Correlation Between Wilmington Global and Wilmington International
Can any of the company-specific risk be diversified away by investing in both Wilmington Global and Wilmington International at the same time? Although using a correlation coefficient on its own may not help to predict future stock returns, this module helps to understand the diversifiable risk of combining Wilmington Global and Wilmington International into the same portfolio, which is an essential part of the fundamental portfolio management process.
By analyzing existing cross correlation between Wilmington Global Alpha and Wilmington International Fund, you can compare the effects of market volatilities on Wilmington Global and Wilmington International and check how they will diversify away market risk if combined in the same portfolio for a given time horizon. You can also utilize pair trading strategies of matching a long position in Wilmington Global with a short position of Wilmington International. Check out your portfolio center. Please also check ongoing floating volatility patterns of Wilmington Global and Wilmington International.
Diversification Opportunities for Wilmington Global and Wilmington International
0.14 | Correlation Coefficient |
Average diversification
The 3 months correlation between Wilmington and Wilmington is 0.14. Overlapping area represents the amount of risk that can be diversified away by holding Wilmington Global Alpha and Wilmington International Fund in the same portfolio, assuming nothing else is changed. The correlation between historical prices or returns on Wilmington International and Wilmington Global is a relative statistical measure of the degree to which these equity instruments tend to move together. The correlation coefficient measures the extent to which returns on Wilmington Global Alpha are associated (or correlated) with Wilmington International. Values of the correlation coefficient range from -1 to +1, where. The correlation of zero (0) is possible when the price movement of Wilmington International has no effect on the direction of Wilmington Global i.e., Wilmington Global and Wilmington International go up and down completely randomly.

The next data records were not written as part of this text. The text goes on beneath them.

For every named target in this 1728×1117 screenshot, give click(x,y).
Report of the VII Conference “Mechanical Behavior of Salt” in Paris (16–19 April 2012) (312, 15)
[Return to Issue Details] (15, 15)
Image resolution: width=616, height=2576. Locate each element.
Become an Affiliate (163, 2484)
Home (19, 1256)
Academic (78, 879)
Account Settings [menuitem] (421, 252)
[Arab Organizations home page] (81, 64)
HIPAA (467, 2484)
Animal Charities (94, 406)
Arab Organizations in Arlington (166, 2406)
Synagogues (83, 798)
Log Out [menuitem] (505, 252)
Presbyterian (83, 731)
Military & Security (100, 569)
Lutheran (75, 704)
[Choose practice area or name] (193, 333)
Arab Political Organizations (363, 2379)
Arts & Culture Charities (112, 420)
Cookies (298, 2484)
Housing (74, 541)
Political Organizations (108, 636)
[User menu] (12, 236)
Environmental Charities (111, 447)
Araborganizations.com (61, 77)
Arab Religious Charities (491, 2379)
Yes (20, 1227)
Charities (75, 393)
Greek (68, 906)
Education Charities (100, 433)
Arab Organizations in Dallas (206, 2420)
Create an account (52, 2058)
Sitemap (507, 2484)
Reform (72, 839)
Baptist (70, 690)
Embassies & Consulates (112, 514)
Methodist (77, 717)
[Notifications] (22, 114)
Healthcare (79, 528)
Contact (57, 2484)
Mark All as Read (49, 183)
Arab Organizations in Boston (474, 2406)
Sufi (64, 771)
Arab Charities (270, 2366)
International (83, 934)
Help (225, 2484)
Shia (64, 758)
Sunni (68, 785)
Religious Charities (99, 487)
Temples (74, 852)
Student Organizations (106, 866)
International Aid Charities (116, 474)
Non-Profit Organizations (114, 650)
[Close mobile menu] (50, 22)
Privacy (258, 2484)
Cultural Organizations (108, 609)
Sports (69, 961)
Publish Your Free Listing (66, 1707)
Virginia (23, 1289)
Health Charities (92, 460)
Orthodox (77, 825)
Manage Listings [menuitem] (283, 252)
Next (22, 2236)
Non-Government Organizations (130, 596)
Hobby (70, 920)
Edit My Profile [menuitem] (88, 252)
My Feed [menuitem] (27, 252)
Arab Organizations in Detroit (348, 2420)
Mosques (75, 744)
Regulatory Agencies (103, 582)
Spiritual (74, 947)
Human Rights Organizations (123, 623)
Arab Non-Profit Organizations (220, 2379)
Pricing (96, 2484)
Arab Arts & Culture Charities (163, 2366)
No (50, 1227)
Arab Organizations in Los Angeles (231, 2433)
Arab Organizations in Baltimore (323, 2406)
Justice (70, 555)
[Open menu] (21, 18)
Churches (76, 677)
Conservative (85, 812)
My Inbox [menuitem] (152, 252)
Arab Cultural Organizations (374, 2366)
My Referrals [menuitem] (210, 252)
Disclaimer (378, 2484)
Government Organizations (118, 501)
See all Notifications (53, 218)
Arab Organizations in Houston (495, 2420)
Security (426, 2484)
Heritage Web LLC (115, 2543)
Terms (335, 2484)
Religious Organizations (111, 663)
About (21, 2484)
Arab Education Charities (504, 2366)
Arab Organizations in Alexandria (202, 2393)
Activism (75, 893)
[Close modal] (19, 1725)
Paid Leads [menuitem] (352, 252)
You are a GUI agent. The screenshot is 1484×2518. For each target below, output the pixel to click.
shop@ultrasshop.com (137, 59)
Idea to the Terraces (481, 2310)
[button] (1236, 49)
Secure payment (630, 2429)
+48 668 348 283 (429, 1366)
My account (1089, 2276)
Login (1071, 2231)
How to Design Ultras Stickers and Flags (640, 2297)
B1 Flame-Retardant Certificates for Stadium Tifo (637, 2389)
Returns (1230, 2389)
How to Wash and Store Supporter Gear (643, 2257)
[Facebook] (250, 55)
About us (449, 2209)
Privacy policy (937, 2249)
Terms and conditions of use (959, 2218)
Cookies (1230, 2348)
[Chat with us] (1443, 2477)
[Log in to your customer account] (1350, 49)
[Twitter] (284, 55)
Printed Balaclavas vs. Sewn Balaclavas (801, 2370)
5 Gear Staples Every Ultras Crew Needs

Pair Corralation between Wilmington Global and Wilmington International
Assuming the 90 days horizon Wilmington Global Alpha is expected to generate 0.38 times more return on investment than Wilmington International. However, Wilmington Global Alpha is 2.63 times less risky than Wilmington International. It trades about 0.12 of its potential returns per unit of risk. Wilmington International Fund is currently generating about -0.03 per unit of risk. If you would invest 1,336 in Wilmington Global Alpha on September 2, 2024 and sell it today you would earn a total of 30.00 from holding Wilmington Global Alpha or generate 2.25% return on investment over 90 days.
Time Period | 3 Months [change] |
Direction | Moves Together |
Strength | Insignificant |
Accuracy | 100.0% |
Values | Daily Returns |
Wilmington Global Alpha vs. Wilmington International Fund
Performance |
Timeline |
Wilmington Global Alpha |
Wilmington International |
Wilmington Global and Wilmington International Volatility Contrast
Predicted Return Density |
Returns |
Pair Trading with Wilmington Global and Wilmington International
The main advantage of trading using opposite Wilmington Global and Wilmington International positions is that it hedges away some unsystematic risk. Because of two separate transactions, even if Wilmington Global position performs unexpectedly, Wilmington International can make up some of the losses. Pair trading also minimizes risk from directional movements in the market. For example, if an entire industry or sector drops because of unexpected headlines, the short position in Wilmington International will offset losses from the drop in Wilmington International's long position.Wilmington Global vs. Wilmington Broad Market | Wilmington Global vs. Wilmington Municipal Bond | Wilmington Global vs. Wilmington Municipal Bond | Wilmington Global vs. Wilmington Diversified Income |
Check out your portfolio center.Note that this page's information should be used as a complementary analysis to find the right mix of equity instruments to add to your existing portfolios or create a brand new portfolio. You can also try the Equity Forecasting module to use basic forecasting models to generate price predictions and determine price momentum.